Estimated class population shares 
 0.2199 0.1044 0.0999 0.2073 0.1848 0.1303 0.0533 
 
Predicted class memberships (by modal posterior prob.) 
 0.2218 0.1026 0.1019 0.2112 0.1848 0.1266 0.0513 
 
========================================================= 
Fit for 7 latent classes: 
========================================================= 
number of observations: 4622 
number of estimated parameters: 209 
residual degrees of freedom: 4413 
maximum log-likelihood: -46192.65 
 
AIC(7): 92803.3
BIC(7): 94148.96
G^2(7): 21945.37 (Likelihood ratio/deviance statistic) 
X^2(7): 48495716 (Chi-square goodness of fit) 
 

Plot BIC score

##in box similar to RSME for regression tree
LCA_model$bic
[1] 94148.96

Plot AIC score

##in box similar to RSME for regression tree
LCA_model$aic
[1] 92803.3

Plot Entropy

  • Entropy indicates how accurately the model defines classes. In general, an entropy value close to 1 is ideal and above 0.8 is acceptable.
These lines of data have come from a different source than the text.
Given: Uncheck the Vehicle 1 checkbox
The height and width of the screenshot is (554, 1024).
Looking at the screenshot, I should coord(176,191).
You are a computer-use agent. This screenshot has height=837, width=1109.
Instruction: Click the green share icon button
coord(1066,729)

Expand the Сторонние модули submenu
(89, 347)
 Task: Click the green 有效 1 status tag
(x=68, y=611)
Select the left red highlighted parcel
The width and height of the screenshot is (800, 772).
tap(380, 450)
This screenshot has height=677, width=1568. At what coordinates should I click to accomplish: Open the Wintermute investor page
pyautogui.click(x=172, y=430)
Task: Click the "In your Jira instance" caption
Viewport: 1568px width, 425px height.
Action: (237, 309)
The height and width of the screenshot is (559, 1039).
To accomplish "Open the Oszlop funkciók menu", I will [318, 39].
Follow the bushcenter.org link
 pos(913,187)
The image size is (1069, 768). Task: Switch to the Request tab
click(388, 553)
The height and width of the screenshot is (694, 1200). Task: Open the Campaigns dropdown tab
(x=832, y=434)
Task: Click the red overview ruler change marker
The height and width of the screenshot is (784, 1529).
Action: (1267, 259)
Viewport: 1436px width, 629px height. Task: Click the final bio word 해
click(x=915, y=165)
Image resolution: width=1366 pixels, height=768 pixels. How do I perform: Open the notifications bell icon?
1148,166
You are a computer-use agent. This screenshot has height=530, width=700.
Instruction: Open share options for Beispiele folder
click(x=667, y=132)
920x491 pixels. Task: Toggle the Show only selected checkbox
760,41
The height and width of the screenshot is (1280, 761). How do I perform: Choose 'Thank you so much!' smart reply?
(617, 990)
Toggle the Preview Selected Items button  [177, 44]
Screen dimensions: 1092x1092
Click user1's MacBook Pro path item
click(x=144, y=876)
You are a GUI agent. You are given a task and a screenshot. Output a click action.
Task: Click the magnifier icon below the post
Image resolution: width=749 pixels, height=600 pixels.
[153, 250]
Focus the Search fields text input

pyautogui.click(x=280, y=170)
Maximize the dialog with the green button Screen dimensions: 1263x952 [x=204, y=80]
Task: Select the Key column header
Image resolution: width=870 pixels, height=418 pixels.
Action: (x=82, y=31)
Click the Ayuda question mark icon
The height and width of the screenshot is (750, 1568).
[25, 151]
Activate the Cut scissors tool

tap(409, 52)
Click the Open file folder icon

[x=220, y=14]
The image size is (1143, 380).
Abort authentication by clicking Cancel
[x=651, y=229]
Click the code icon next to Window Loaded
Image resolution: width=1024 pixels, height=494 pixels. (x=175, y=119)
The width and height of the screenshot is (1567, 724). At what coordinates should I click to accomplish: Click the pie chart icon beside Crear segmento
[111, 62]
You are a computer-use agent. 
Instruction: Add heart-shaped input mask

Anything below 0.6 is likely to be a suggestion of poor classification.
##in box similar to RSME for regression tree
entropy <- function(p) sum(-p*log(p))
error_prior <- entropy(LCA_model$P)
error_post <- mean(apply(LCA_model$posterior, c(1,2), entropy), na.rm=T)
LCA_entropy <- (error_prior - error_post) / error_prior
LCA_entropy
[1] 0.9777623

Visualising Results

  • The model classification is appended to the original data set for plotting of the variables to compare across the classes.
df_clustering$class <- LCA_model$predclass
df_clustering$class <- factor(df_clustering$class)
##plotting results - change of x only
plot_table <- df_clustering %>%
  group_by(purpose, class) %>% ##input x to be charted
  summarise(counts = n()) %>% 
  ungroup

p1 <- ggplot(plot_table, aes(fill = purpose, y = counts, x = class)) + 
  geom_bar(position = "fill", stat = "identity")

fig1 <- ggplotly(p1)

fig1
##alternative chart where x becomes the fill
p2 <- ggplot(plot_table, aes(fill = class, y = counts, x = purpose)) + 
  geom_bar(position = "fill", stat = "identity")

fig2 <- ggplotly(p2)

fig2